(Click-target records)
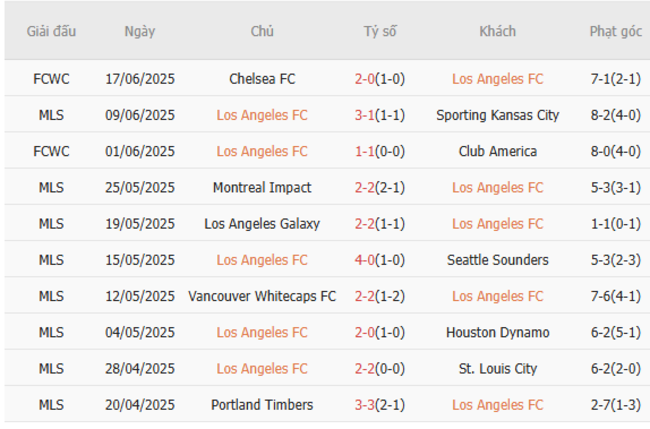This screenshot has width=650, height=429.
Task: Open Vancouver Whitecaps FC team link
Action: tap(262, 296)
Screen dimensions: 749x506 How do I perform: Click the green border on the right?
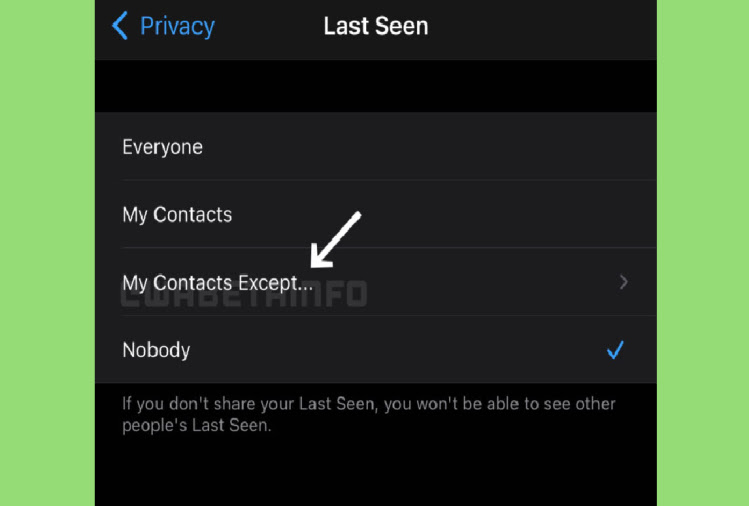[703, 253]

Problem details: Reproduce every line of the records above word for word, omitting the pictures.

Response to the exercise:
This screenshot has width=650, height=429.
Task: Open Vancouver Whitecaps FC team link
Action: tap(262, 296)
Screen dimensions: 749x506 How do I perform: Click the green border on the right?
[703, 253]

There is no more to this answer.